Artisan Handmade Wooden Alaskan Arctic 3-Leg Desk Easel with Photographic Images
These wooden easel's are handmade and have a center folding leg for displaying on your desk, mantle or anywhere you have a flat surface...enjoy the Last Frontier right in your living room. The easel dimensions are approx. : 6-1/2 inch height x 6-1/8 inch width and have six unique photographic images of the area. The photo's are:
(1) Summer Camp: Barrow youngsters and their camp counselors deplane the Arctic way- onto a riverbank's gravel, complete with all their usual camping equipment for a few weeks of fun and frolic. Studies in their native Inuit way of life are threaded among daily chores where all participate.
(2) Polar Bear: An October den-up visitor rambles by the warehouse at Lonely, an outpost along the Arctic Coast as remote as it's name implies. These royal denizens are most curious, batting at anything that flaps in nearly constant winds but rarely attacking anything which does not smell like seal, their favorite meal.

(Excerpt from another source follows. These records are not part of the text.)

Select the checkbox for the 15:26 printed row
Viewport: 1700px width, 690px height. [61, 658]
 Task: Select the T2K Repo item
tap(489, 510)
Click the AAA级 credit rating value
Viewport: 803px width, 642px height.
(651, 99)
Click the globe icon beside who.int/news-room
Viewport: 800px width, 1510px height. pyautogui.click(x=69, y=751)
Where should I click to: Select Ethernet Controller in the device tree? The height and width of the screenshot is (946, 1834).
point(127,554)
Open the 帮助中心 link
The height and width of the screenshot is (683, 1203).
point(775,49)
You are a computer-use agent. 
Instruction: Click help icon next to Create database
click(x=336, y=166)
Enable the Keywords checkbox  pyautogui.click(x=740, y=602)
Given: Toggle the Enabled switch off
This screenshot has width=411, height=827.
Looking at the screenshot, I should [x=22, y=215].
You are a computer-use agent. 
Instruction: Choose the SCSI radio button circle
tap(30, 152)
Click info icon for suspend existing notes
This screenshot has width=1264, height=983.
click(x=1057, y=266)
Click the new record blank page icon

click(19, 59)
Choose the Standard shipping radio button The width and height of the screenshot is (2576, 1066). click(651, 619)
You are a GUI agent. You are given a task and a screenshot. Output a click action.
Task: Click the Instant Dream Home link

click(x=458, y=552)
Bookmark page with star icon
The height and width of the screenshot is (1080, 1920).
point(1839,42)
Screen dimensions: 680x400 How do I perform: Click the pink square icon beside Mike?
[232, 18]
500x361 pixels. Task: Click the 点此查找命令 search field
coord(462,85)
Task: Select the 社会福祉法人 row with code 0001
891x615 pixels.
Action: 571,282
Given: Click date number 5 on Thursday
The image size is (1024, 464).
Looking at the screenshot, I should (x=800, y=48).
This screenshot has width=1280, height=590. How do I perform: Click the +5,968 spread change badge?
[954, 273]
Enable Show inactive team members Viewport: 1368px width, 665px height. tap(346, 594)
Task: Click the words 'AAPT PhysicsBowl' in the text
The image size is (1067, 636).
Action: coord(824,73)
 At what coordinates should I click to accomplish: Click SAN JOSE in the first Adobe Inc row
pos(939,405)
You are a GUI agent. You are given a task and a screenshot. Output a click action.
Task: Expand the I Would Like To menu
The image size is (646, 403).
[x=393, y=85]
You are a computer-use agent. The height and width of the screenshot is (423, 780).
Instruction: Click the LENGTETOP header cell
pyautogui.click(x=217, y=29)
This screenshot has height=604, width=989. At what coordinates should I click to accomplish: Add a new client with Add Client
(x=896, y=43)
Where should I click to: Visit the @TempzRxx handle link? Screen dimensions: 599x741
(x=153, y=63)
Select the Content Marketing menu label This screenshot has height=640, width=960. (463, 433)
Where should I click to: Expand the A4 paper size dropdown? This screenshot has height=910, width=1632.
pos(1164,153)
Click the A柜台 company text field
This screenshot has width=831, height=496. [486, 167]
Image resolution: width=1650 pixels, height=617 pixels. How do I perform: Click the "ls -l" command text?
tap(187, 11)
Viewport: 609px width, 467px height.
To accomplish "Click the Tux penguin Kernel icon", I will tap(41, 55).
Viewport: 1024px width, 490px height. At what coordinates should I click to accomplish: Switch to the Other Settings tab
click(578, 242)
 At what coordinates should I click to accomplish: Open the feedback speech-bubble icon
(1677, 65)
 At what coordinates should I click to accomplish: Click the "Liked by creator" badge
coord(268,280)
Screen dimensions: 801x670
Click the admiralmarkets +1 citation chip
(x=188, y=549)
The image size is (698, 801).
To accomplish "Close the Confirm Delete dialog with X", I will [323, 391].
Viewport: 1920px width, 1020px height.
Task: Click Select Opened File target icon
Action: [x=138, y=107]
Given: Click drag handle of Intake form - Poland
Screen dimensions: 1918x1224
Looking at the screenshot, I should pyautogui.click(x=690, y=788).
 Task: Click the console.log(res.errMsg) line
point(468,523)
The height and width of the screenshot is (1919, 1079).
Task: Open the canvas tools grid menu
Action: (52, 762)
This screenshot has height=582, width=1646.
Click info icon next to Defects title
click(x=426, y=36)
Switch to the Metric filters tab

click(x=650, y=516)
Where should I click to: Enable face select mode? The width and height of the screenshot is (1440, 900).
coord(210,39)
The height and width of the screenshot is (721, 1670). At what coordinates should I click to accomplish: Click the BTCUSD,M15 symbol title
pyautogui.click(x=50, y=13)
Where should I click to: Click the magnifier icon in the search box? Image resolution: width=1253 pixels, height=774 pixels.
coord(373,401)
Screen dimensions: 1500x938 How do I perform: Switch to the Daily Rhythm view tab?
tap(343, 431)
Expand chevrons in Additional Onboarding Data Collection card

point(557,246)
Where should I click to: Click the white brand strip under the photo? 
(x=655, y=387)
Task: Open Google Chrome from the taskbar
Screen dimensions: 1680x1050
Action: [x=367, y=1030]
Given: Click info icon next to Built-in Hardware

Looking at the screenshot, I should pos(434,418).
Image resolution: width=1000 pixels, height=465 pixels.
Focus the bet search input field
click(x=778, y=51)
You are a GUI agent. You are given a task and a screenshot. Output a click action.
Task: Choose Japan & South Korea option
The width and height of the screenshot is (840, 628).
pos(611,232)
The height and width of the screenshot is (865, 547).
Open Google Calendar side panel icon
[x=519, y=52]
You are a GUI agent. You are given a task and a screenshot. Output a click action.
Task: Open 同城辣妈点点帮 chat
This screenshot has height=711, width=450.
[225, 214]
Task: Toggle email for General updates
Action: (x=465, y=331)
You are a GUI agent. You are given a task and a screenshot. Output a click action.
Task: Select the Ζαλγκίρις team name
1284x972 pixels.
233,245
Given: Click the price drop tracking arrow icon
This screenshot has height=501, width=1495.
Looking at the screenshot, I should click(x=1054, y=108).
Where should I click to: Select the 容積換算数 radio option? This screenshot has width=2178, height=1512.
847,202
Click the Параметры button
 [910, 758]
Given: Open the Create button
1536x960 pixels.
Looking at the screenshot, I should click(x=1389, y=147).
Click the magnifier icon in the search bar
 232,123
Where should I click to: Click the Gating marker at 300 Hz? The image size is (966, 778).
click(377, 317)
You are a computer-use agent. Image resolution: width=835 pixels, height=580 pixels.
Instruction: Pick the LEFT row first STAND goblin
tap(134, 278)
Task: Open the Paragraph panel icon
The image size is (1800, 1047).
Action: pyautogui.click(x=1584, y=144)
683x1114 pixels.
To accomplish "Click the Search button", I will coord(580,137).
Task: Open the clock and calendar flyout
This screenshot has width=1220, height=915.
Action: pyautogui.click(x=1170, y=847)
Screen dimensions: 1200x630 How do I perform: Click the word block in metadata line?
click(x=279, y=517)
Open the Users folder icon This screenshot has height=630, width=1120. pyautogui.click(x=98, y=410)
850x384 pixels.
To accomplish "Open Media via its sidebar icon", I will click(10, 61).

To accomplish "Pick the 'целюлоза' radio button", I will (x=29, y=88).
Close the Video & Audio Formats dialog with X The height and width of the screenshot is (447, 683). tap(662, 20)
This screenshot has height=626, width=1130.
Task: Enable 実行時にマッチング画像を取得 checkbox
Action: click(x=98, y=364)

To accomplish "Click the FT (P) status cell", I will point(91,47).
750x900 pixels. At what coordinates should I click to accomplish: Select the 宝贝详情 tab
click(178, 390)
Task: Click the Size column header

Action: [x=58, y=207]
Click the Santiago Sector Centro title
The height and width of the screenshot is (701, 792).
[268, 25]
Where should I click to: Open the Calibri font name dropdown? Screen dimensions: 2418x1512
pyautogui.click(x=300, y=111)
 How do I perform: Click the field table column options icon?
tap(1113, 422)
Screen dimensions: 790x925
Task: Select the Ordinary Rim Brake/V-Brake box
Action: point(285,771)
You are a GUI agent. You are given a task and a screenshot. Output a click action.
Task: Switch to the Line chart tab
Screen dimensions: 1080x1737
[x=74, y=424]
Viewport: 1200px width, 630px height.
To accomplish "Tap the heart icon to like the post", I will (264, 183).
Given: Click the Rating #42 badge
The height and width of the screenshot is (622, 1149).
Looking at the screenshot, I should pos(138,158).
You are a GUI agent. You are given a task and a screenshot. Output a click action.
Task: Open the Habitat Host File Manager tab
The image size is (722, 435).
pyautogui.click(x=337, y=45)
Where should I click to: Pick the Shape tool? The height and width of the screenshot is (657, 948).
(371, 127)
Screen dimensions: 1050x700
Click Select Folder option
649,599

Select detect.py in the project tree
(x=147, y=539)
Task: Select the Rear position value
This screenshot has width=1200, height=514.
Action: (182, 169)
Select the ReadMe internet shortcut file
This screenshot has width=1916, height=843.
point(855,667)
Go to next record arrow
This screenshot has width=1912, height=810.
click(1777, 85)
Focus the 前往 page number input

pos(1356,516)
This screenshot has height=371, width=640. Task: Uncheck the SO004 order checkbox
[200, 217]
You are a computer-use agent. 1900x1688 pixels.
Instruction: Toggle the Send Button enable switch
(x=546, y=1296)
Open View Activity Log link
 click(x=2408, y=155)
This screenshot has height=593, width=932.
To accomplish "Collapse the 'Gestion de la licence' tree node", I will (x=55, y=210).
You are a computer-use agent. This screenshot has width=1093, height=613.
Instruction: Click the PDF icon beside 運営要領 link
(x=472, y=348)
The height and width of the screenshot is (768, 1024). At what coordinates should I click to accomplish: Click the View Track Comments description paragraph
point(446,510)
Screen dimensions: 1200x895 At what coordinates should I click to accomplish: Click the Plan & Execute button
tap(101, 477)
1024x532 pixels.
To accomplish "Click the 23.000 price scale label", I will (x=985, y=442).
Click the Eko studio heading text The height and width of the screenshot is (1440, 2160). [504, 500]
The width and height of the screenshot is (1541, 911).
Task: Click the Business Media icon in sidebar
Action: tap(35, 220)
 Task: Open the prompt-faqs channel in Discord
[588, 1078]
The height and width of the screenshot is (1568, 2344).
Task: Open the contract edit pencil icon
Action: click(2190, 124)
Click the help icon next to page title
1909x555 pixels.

(3) Village Youngster: Warmly padded in furs against the bitter cold, this toddler ambles across a village lake in the low light of winter. Children's parkas are made from the hides of local game often fur-lined for added warmth. In temperatures below freezing for many months, fur parkas keep the little ones safe and healthy.
(4) Pow Main DEWline Station: The northernmost U.S.A.F. defense facility with its misplaced totem stands adjacent Barrow's spit hooking north to divide the Chukchi Sea on the west from the Beaufort Sea to the east. Totems, this specimen admittedly the northernmost, are not of Inuit creation but integral to Alaska's southern coastal people.
(5) Meat and Fish Drying Rack: At old Pt. Lay village, caribou strips dry quickly in the deep arctic freeze. This drying rack stands mute evidence of what once was a thriving community. Forced to rebuild away from the encroaching Chukchi Sea, a new inland village lies safely about 3 miles over the tundra by 4-wheeler - nearly 1 mile by snowmachine across the frozen bay during winter.
(6) Arctic Fox: Ragged in his early spring coat mottled by leftover tufts of white winter fur, this arctic fox is out scrounging for a meal. An unsuspecting lemming perhaps. The arctic fox's very large ears are exceptionally suited for hearing lemmings skitter along snow-buried paths in the winter or rustling through tall grasses in the summertime.